Back in 2016, when Republicans held the Senate majority and the House was controlled by Democrats, both by a wafer-thin margin, both sides had to listen to each other. Some relatively good legislation was crafted, negotiated, and ultimately passed that actually helped Washington State.
It wasn’t always pretty, but there was some grudging respect across the aisle in both houses of the legislature.
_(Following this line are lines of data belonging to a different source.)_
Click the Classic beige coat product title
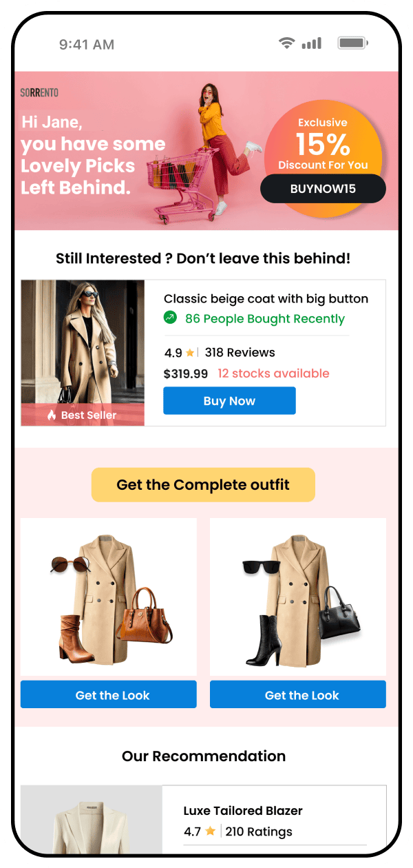413x868 pixels. [266, 299]
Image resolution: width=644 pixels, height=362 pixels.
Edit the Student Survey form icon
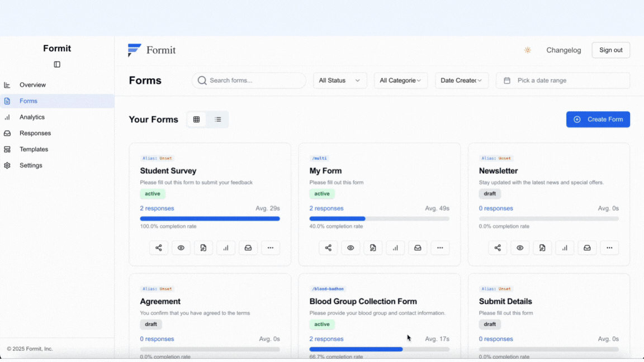pyautogui.click(x=203, y=248)
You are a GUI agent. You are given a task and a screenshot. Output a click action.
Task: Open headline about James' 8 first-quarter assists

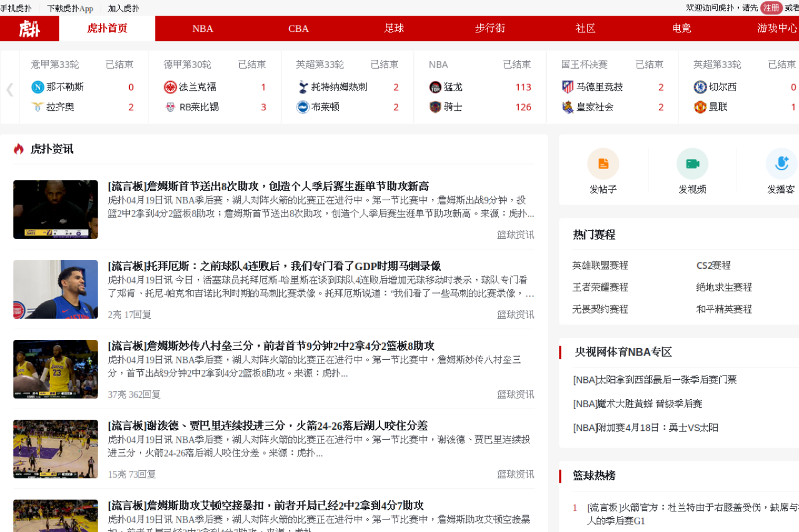coord(268,186)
Fast forward to 2020, and as soon as Inslee and some new Democrat legislative “leaders” got enough of a partisan vote edge, all negotiation and any thoughts of talking to the Republicans went out the window. Gone was reasonable discussion, in came a state income tax, a cap-and-trade carbon tax, the low carbon fuel standard (another gas tax), fee increases across the board, and a host of radical social reforms that would make even a liberal Capitol Hill coffee drinker blush.
Included in the partisan bill line up this year were votes to suspend 2nd Amendment rights near government buildings and let convicted felons out of jail before they have finished their sentences.
Inslee even managed to upset his own Democrat leadership by ending what he claimed to be the most productive session in history with partial vetoes of two Democrat-passed bills, because they did not give him 100% of what he wanted. Democrat House Speaker Laurie Jinkins and Senate Majority Leader Andy Billig are left planning on taking Inslee to court, AGAIN, for his overreach.
That must be what Inslee thinks bi-partisanship means – equally upsetting both the Senate and House members in both parties. We have to hand it to Jay on this one, he certainly pulled that off this year.